[PASSAGE PROVIDED]
########################################

I am really not a happy camper right now. It has nothing to do with anything that Gabby's family has done, this time it is my dad and his wife, Val. A couple of times throughout the past few months, I have mentioned some of what was going on with Gabby's family to my dad or Val. I never fully went into the details until last week, because until last week, we were not on the list of people that could possibly take the baby.
I told my dad and Val what was going on and that we were going to communicate our willingness to take the baby, if the need arose. They both were skeptical about us taking the baby, mostly because of the potential special needs that she may have due to F's drug use during her pregnancy. However, I explained that even a healthy child at birth, or two, or five has the potential to become special needs via car wreck, random accident, illness, etc. They were a bit better about it after I put it that way.
I know that Val is difficult in that she is opinionated, religious in the holier than thou sort of way, a bit racist, and still a bit homophobic. I know that my dad has come a long way in the process of breaking out of is homophobia, thanks to me, and his racism, largely thanks to me also. I will say that the standing rule in the house when I was a teenager was that I would be in a world of trouble if I ended up pregnant out of wedlock, and if it was a black boy's baby, that I best not even try to come into the house ever again.

########################################

[DATA RECORDS]
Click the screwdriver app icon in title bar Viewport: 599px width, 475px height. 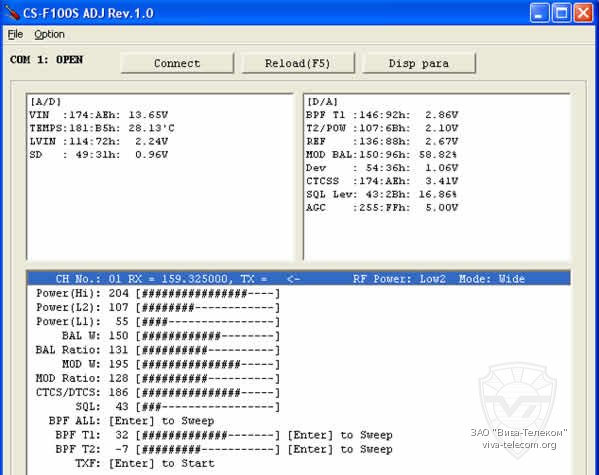11,13
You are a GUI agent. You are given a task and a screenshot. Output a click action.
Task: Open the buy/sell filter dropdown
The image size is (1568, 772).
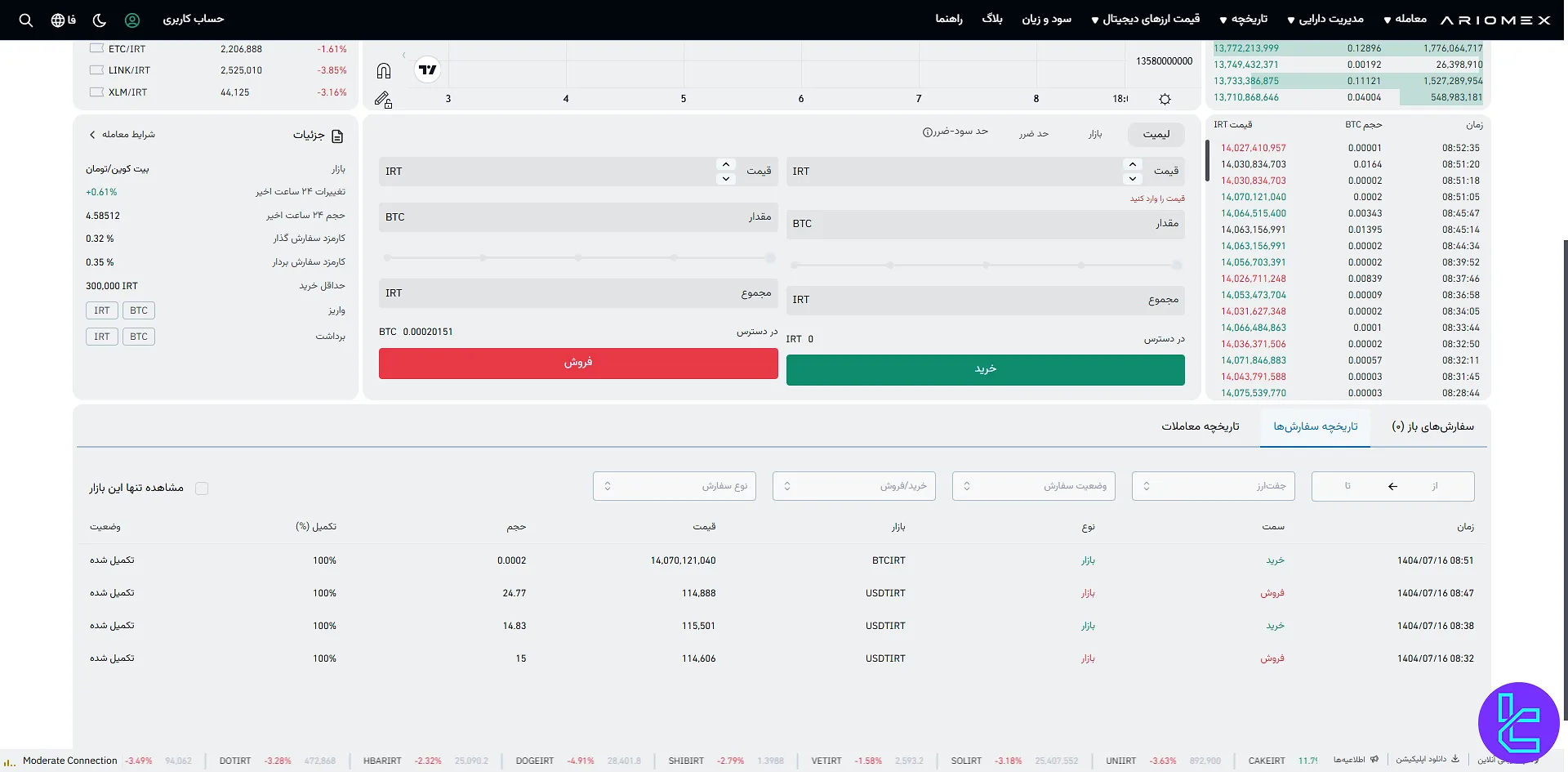coord(853,486)
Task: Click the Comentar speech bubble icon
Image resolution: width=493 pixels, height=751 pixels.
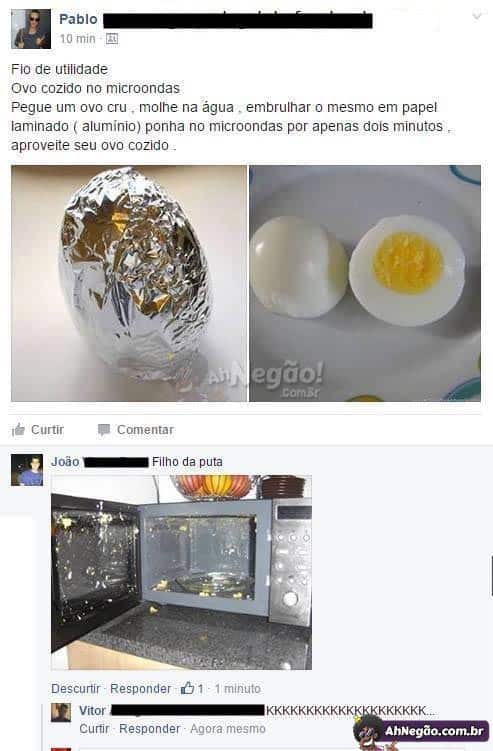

########################################

[REQUIRED WORK]
1. Render this sentence from the post about the baby in Spanish: "They were a bit better about it after I put it that way."
2. Carry the post about the baby and the writer's dad and Val forward, picking up right after its final sentence.
The material can be set aside.

[SET OF ANSWERS]
1. Se lo tomaron un poco mejor después de que lo planteé de esa manera.

2.
I made a comment last week near the end of the conversation about Baby M to Val that was something to the effect of "Who knows, one day, Gabby and I could be coming to see y'all with a precious little brown baby girl in our arms." That is when the fecal matter hit the fan. Val proceeded to question why the baby was a black baby. I explained that F is mixed and baby daddy is black. She said, "I don't think that your dad is going to like that much," and in shock, I said, "It's not like I gave birth to the child," which I immediately regretted having said because I could care less what color the baby is, it was just more of a programmed response to the crap that I heard all through my childhood and teen years. I just wrapped things up quickly at that point and got off the phone. I tried to keep a positive attitude about my father's potential reaction to this information because my ex-stepmother, June, said "I don't think that your dad is going to like that much," to me when she pushed me about my sexual orientation and I came out to her. He wasn't dancing a jig about the news that I was a lesbian, but he didn't kick me out of his life or anything. I thought that my dad would be able to see beyond the baby's color and see that if we ended up with the precious little peanut that it was because we were doing the right thing. I told Gabby about the conversation and we agreed that Val is a racist pig.
Flash forward to this weekend....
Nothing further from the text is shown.